I had flown up to Chicago for an old-fashioned Jewish wedding, the kind that goes on nonstop for a couple of days. The bride was a kissin' cousin twice removed, which is quite close in our overextended but never distant family.

All of us cousins, aunts, uncles, brothers and sisters spoke of those who were there only in spirit. There were moments when their presence was pervasive. We compared notes, and sure enough we all dreamed of them, especially the patriarch and matriarch of the whole, prolific clan.

I used to dream of a grandmother on the other side of the family, but it was more than a dream. It was a kind of vision. She would appear at the foot of the bed, or in the bedroom door, saying nothing, standing there, as if she were just checking on me, the way she did when I was a child. It was strange, not like a dream at all, but a presence. It was puzzling, but comforting.

Years ago I mentioned my vision to a psychoanalyst friend. One of her first questions was: Did you go to your grandmother's funeral? Why, no, I didn't. I was away in the Army at the time. That explains it, she said.

My grandmother hasn't been back since. I miss her. I never should have told anybody. Science has a way of dispelling magic.

I picked up a copy of The New York Times while away, and of course turned first to the obits. Two of them struck me as similar:

One was an obituary for Juan Valdez (1959-2001). You remember him -- the coffee farmer from the Andes, with his poncho slung over his shoulder and his trusty mule by his side. He not only sold a lot of Colombian coffee, but gave Colombia another image besides that of cocaine capital of the world and home of South America's longest-running guerrilla war.

This fictional coffee farmer was one of American advertising's most successful creations, right up there, or maybe down there, with Mr. Whipple and the Pillsbury Doughboy. His obit said Juan Valdez's logo was better known around the world than even Nike and Michelin.

Juan Valdez hasn't died, since he never actually lived. But like other victims of this recession, he's been let go. With coffee prices lower than they've been in 30 years, Colombia's national federation of coffee growers can no longer afford to spend $16 million a year on its icon. The actor who played him with inexhaustible patience since 1969, Carlos Sanchez, will still make occasional appearances, but the big time is over for poor Juan.

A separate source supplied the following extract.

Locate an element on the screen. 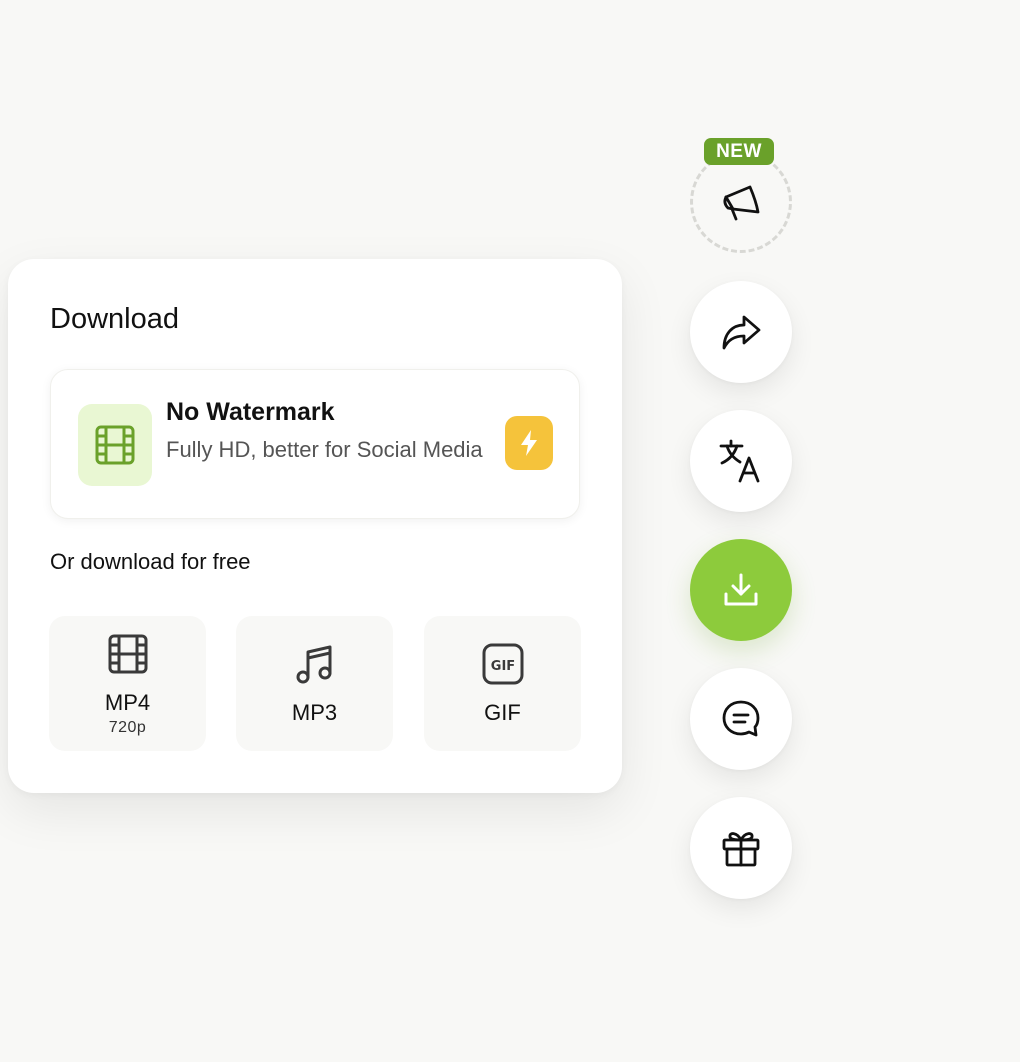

The other revealing obituary was that of Maria Grazia Cutuli, a photogenic Italian correspondent who was one of four foreign journalists killed in Afghanistan when their convoy was ambushed. In death she briefly became a Princess Di figure. A school was named after her in Rome, and there will be a Maria Grazia Cutuli memorial newsroom in Milan. When he heard she'd been killed, the president of the republic expressed his "overwhelmingly deep grief.'' It all made for an Evita kind of moment, as the nation tried to get its grief just right.

The newspaper she'd worked for, Corriera della Sera, named her "Italy's first casualty in this war,'' and started running different photographs of the lady every day, 18 at last count and all of them fetching.

The 39-year-old Sra. Cutuli actually had a deskbound job at the paper and used her vacations to free-lance abroad. But now she's been posthumously promoted to Special Correspondent.

"Only now has Corriera della Sera finally discovered Maria Grazia,'' a friend of hers observed wryly. She'd smile at all the funereal fuss, said the friend, remembering Maria Grazia's ironic sense of humor, "but with a small, bitter smile.''

What could Juan Valdez and the woman that Corriera della Sera is now depicting as its own esteemed correspondent have in common?

They were both fictions.

Yes, obituaries can be the most revealing part of the paper, sometimes unintentionally.